++++ Raw data
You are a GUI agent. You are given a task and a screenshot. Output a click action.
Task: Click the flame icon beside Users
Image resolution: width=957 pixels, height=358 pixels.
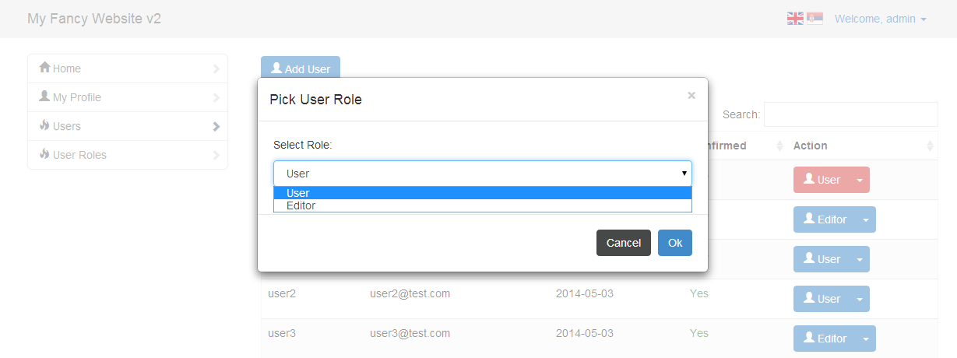[x=44, y=125]
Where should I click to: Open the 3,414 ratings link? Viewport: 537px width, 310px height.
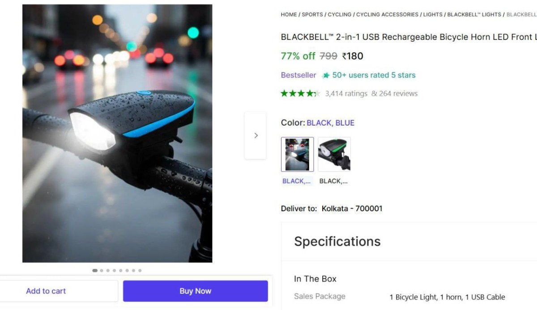pos(346,93)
++++++++
What is expected | Restate, word for word, all of the material above, leaving out the images.

Response to the task |
You are a GUI agent. You are given a task and a screenshot. Output a click action.
Task: Click the flame icon beside Users
Image resolution: width=957 pixels, height=358 pixels.
[x=44, y=125]
Where should I click to: Open the 3,414 ratings link? Viewport: 537px width, 310px height.
pos(346,93)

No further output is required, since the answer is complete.